For these reasons, many of our applicants for the Indigenous Knowledge Fellowships have been language teachers and activists. 16 of the finalists for the second cohort work in the language area. And three of our initial cohort of fellows focus on language. In order to support their work, and in recognition of the importance of the field to Indigenous knowledge, the Initiative on Native American Intellectual Leadership has also invested and will continue to invest in language projects outside of the Fellowship that have the potential to advance the field.
Northeastern University has proposed one such project. Dr. Ellen Cushman, a citizen of the Cherokee Nation and a professor of English at Northeastern, has been working to develop an on-line, collective reading environment that will make use of Cherokee-language manuscripts and documents that are not easily accessible to Cherokee people. Cherokee is unusual among Indigenous languages: in the 19th century, Sequoyah, a Cherokee leader, created a syllabary that enabled Cherokee to read and write in their own language.

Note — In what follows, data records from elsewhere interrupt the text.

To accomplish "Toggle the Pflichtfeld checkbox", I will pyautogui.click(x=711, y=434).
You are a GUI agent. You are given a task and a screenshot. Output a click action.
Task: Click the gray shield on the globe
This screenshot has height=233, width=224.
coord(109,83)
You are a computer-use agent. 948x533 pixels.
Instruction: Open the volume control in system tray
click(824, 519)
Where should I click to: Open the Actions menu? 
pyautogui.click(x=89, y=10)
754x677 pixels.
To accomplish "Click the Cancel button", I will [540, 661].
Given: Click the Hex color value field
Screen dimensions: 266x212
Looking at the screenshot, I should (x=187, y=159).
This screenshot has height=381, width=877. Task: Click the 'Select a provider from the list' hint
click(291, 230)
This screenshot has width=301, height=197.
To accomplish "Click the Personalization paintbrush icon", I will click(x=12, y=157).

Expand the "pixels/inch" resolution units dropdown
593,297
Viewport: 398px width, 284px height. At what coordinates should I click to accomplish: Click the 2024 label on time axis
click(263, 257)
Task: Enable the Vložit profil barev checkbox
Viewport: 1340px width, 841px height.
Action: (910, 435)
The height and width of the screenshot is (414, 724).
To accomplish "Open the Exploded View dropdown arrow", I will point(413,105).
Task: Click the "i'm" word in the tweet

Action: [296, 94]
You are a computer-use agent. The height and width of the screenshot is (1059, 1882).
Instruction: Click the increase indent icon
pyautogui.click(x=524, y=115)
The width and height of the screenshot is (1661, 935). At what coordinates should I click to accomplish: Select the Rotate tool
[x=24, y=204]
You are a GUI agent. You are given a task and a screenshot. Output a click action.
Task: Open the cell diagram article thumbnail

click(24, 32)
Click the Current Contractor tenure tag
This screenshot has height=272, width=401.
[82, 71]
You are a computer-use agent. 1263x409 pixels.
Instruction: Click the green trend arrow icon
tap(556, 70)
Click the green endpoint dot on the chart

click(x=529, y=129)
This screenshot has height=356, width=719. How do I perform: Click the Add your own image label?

Cherokee remains a living language but is spoken fluently by only 2500 people, most of whom are elders. Although the several Cherokee nations have invested in language learning, the language is in danger; Principal Chief Chuck Hoskin of the Cherokee Nation of Oklahoma has identified language survival as a top priority for him and his administration.
Prof. Cushman is developing a prototype that will will enable Cherokee speakers, teachers, learners, and scholars to access, translate, read, understand, and pronounce some of the thousands of historical documents held at Yale, the American Philosophical Society and other archives. Working closely with speakers in Oklahoma and North Carolina, Prof. Cushman is digitizing, transliterating, translating, and annotating a selection of prison letters, diaries, government documents and more. These will be made available through an interface that enables the documents to be used as language learning tools, not simply as historical evidence.
She will use the grant to pay Northeastern students and faculty working on the project, several language consultants, and a large cohort of Cherokee speakers and teachers who will work on translations and provide feedback. Northeastern will absorb any administrative costs that are incurred. At the end of a project, she expects to have a working protype that she can build upon and expand. All of the underlying code is open-source; it is Dr. Cushman’s hope that the framework can be adapted for us by other Indigenous communities.